By Lori Fazari
Would a school by any other name be taken any more seriously?
This question is now under intense scrutiny in the upper reaches of Jorgenson Hall.
In their efforts to enhance the quality of their name brand, Ryerson’s administration is proposing to drop the “polytechnic” tag when marketing the school. Just press delete, wipe the slate clean, erase any trace of what makes Ryerson stand out in Canada’s university landscape.
For the sake of your valued education, the marketers want to make sure you’re recognized as a university student. University is they key, noe some rag-tag lower-class polytechnic university that used to be a polytechnic that used to be an institute.
Before scrapping this decades-old polytechnic tradition though, the school’s board of governors, which is set to vote on the issue Nov. 27, might want to swing by the bookstore for new dictionary. The definition leaves no doubt about it — Ryerson’s a polytechnic.

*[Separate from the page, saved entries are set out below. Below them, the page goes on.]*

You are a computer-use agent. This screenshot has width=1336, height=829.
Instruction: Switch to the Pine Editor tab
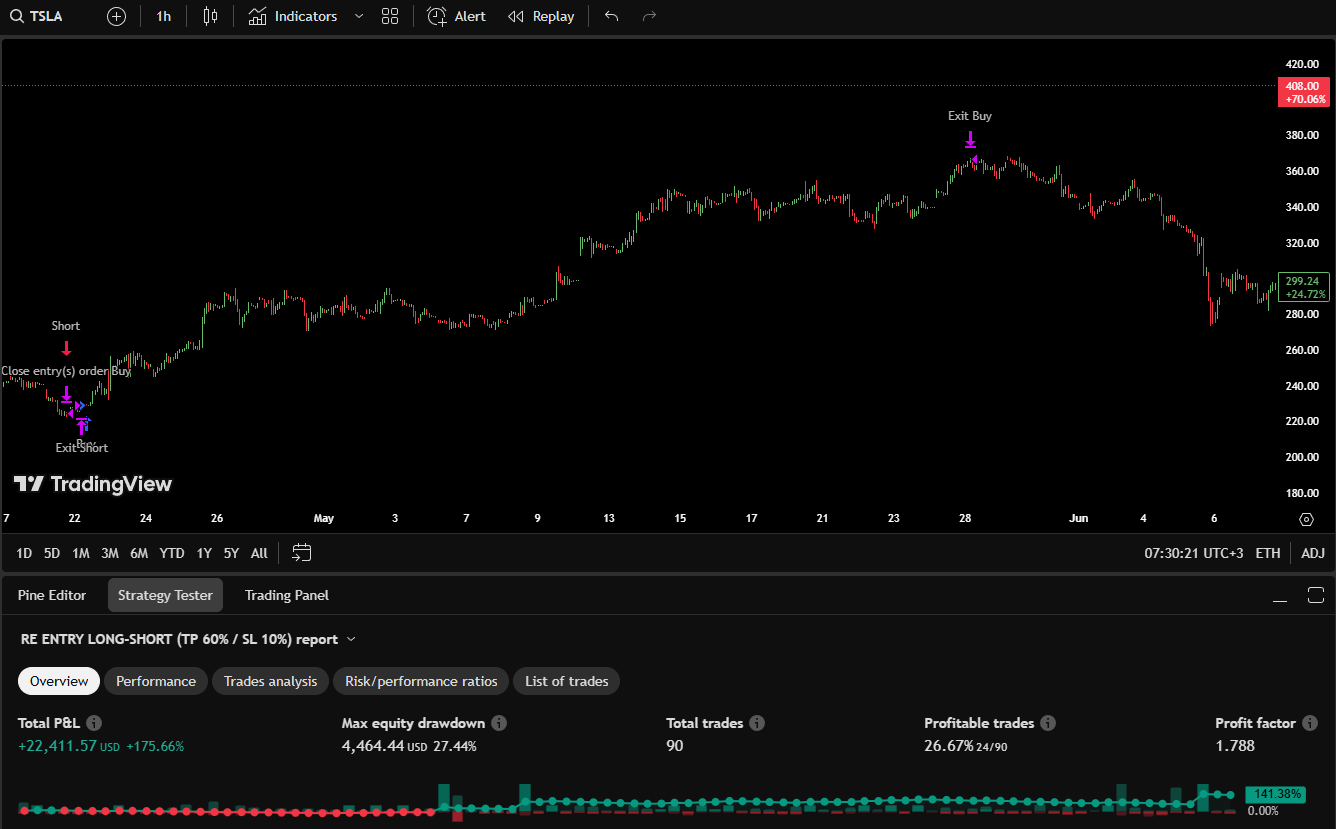point(52,595)
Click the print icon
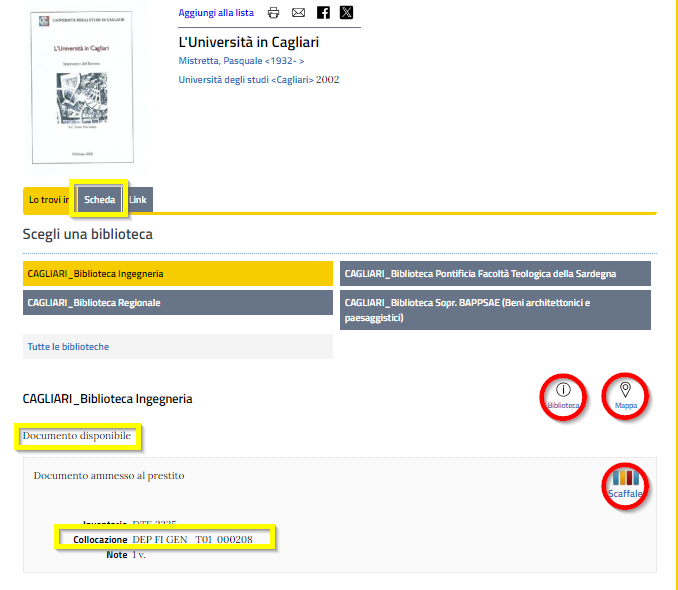 pos(273,13)
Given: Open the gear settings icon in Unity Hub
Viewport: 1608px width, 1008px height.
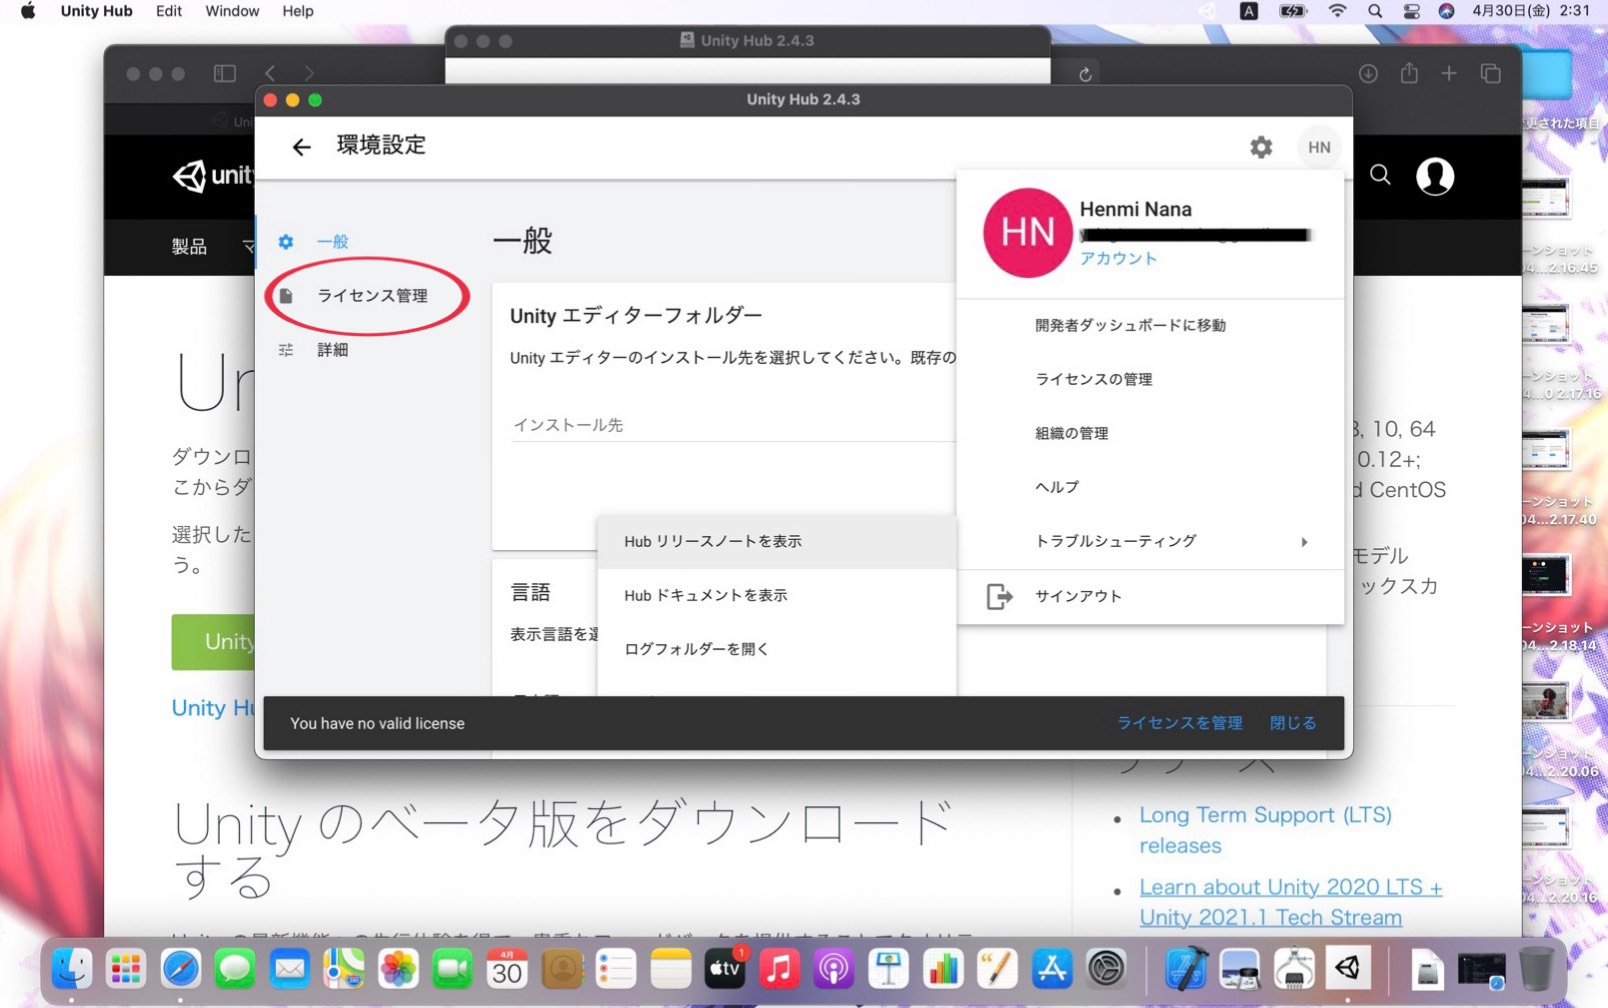Looking at the screenshot, I should [1261, 147].
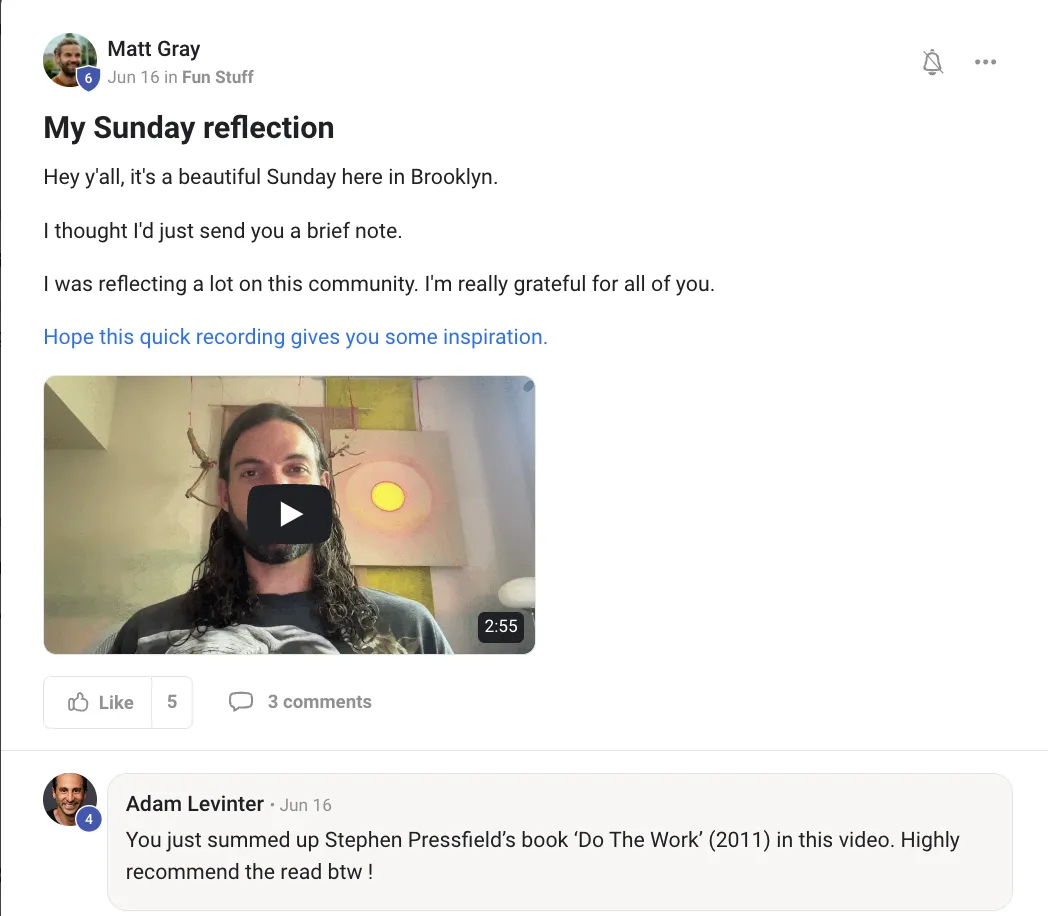
Task: Click the comment bubble icon
Action: pyautogui.click(x=241, y=702)
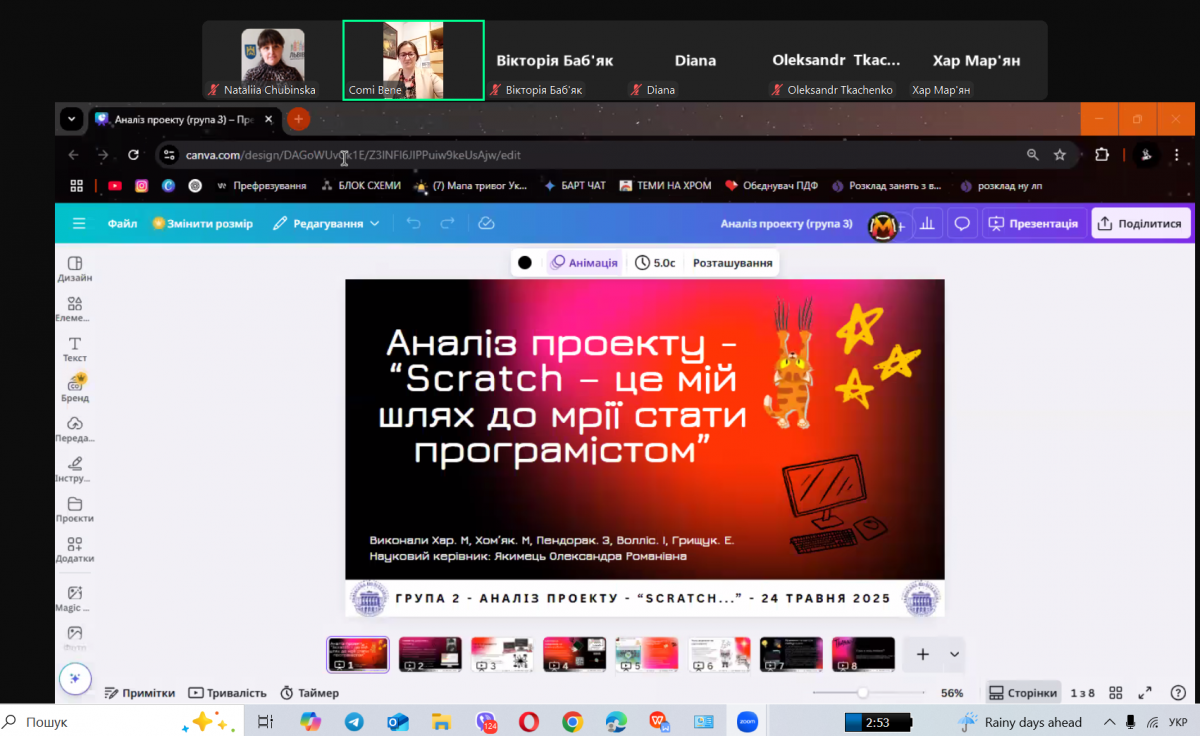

As defined under the word in out copy of the Canadian Oxford Dictionary, we attend an institute of higher education. Ryerson offers courses in many subjects, and there’s no denying the fact that its programs are vocational: nursing, fashion, urban and regional planning.
Even though the degree comes with a requisite liberal arts component, that takes second billing to the reason that most people come to Ryerson — for four years of specialized training at a place with the name recognition to hopefully land you a job in your field when you’re done.
The sticking point for those scratching their heads over the polydebate may be the dictionary definition’s clause that a polytechnica offers “degree level or below” courses. The school still bears a certain self-consciousness to it since joining the ranks of degree-granters in 1993. Having earned university status only seven years ago, Ryerson is a relative newborn still crawling around in the diapers of mostly undergraduate degrees. The hope is that being called nothing but a university will help the world understand Ryerson students earn nothing but university degrees.
But polytechnic is our standard-bearer; it suits us. We’re smack in the core of downtown Toronto. We mean business.
What other branding options do we have? If we didn’t confess to our true nature, we’d become like every other plain Jane-named postsecondary institution in Canada: Ryerson University. Maybe the University of Ryerson, to shake things up a bit. Or we could throw college in there, like Ryerson University College, or Ryerson College University.
Of course, that would bring us back to the same problem: People would think our degrees aren’t worthy of a university. Maybe Ryerson Polydegree-Granting University is the way to go, if it weren’t for the clunkiness.
This fair question is bound to be tossed around long after Ryerson’s board decides whether to ditch the poly or not.
In the end though, it takes more than a name change to alter the course of years of public opinion. And it takes more than a catchy name to earn respect.